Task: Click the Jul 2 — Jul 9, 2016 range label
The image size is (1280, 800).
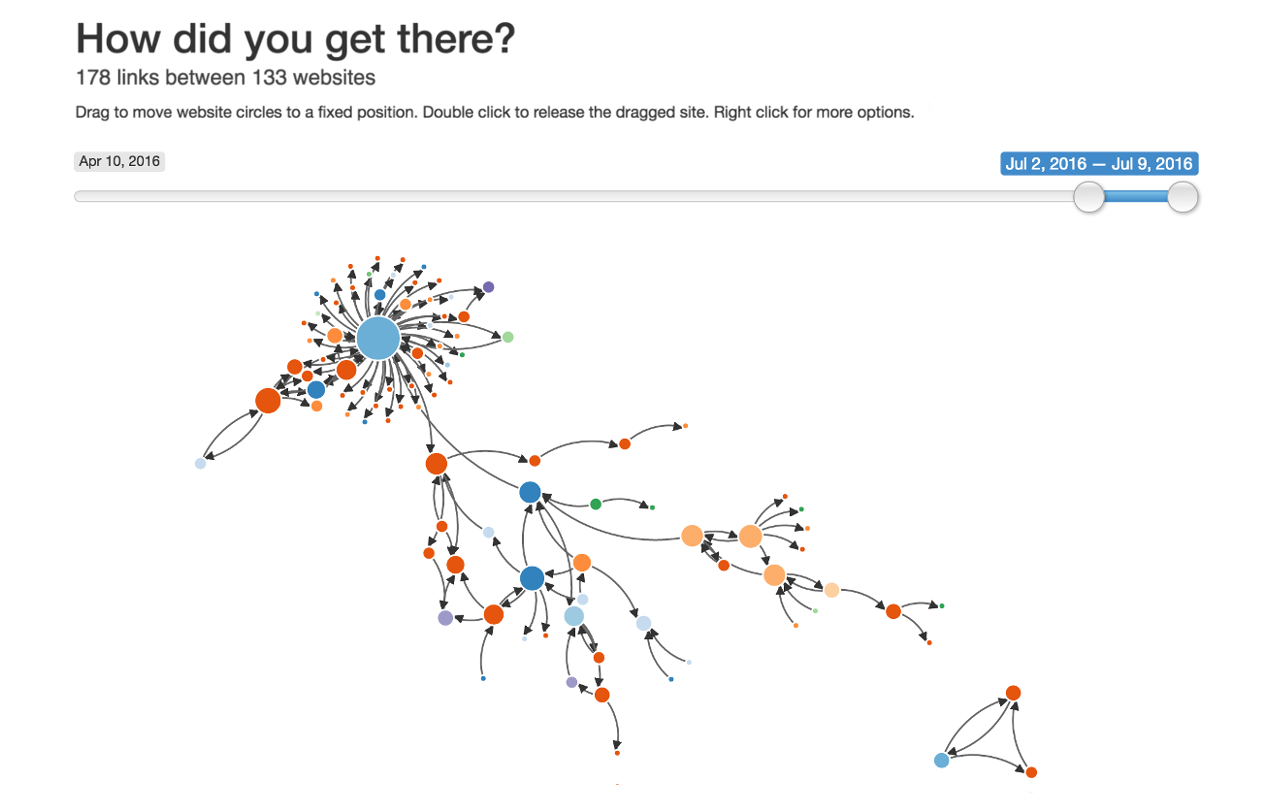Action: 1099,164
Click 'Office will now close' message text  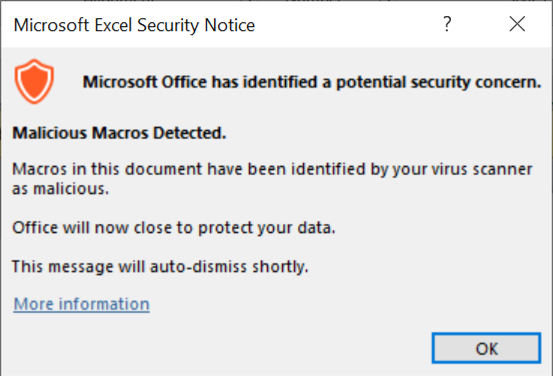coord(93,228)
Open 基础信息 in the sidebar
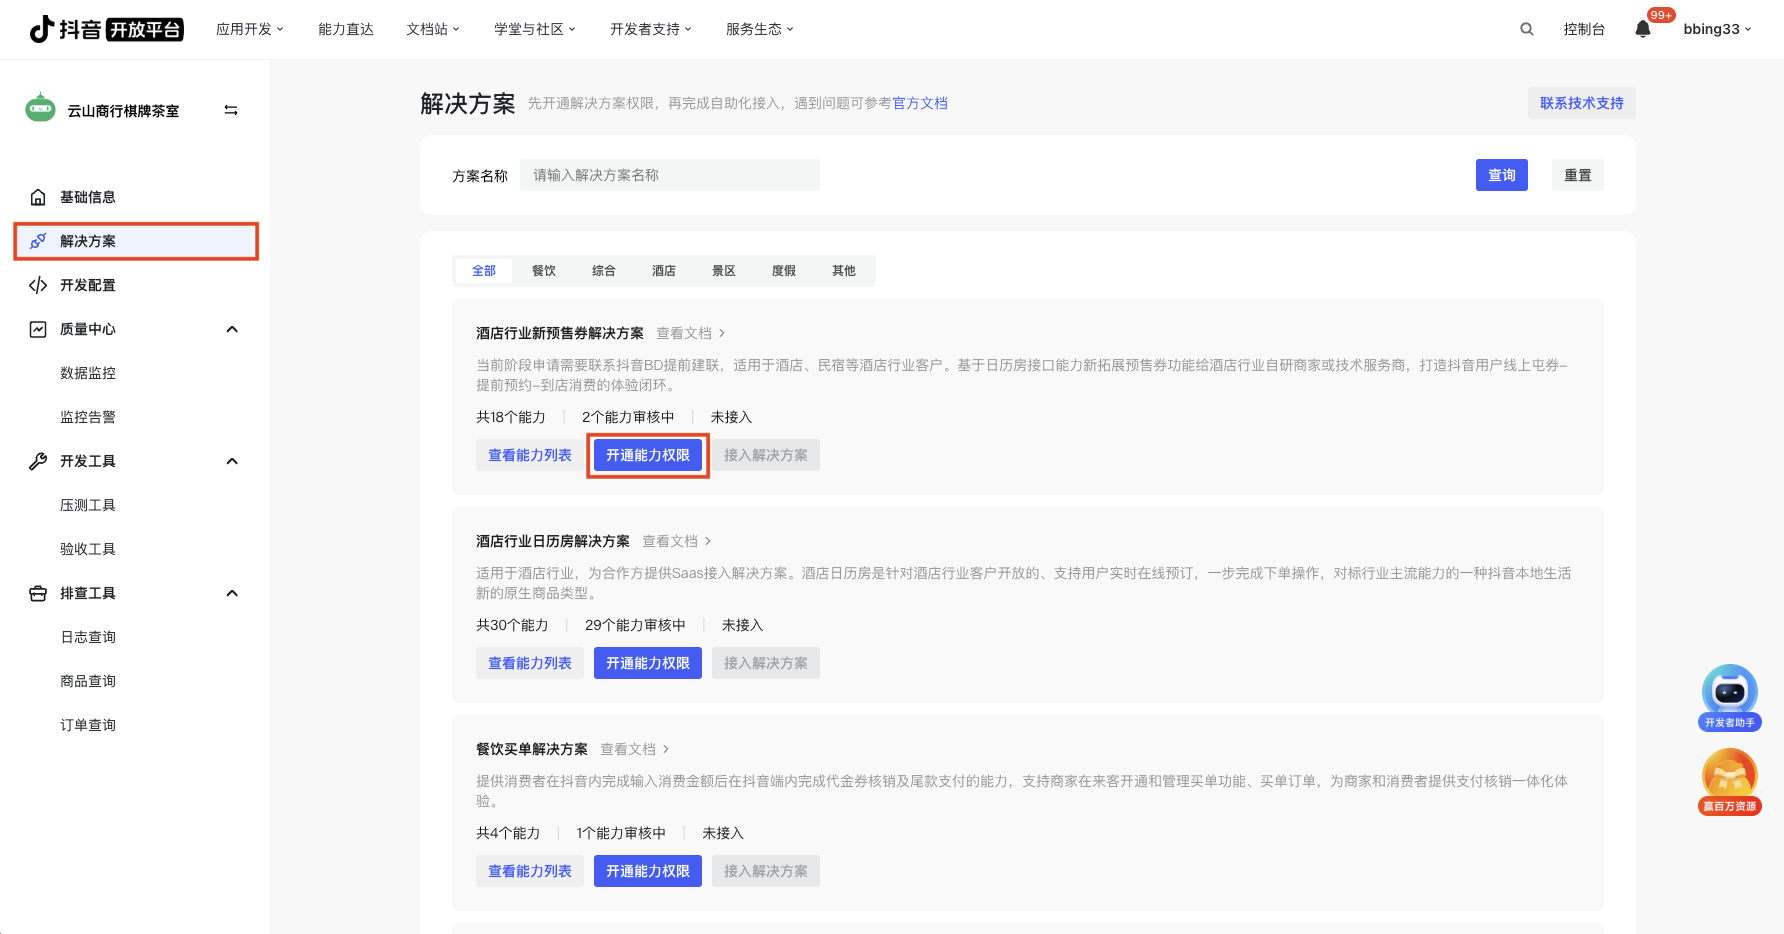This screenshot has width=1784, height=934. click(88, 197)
****************
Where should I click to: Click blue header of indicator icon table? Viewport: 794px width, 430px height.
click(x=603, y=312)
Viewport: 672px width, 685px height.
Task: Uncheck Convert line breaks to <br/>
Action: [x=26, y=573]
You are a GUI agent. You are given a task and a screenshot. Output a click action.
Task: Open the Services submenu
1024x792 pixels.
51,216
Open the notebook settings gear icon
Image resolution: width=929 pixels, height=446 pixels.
****************
--- THE TASK ---
Look through the data above and return exactly the lines from the one that contains "You are a GUI" to the one that contains "Image resolution: width=929", inclusive, with nothing else.

--- EXERCISE SOLUTION ---
You are a GUI agent. You are given a task and a screenshot. Output a click action.
Task: Open the Services submenu
1024x792 pixels.
51,216
Open the notebook settings gear icon
Image resolution: width=929 pixels, height=446 pixels.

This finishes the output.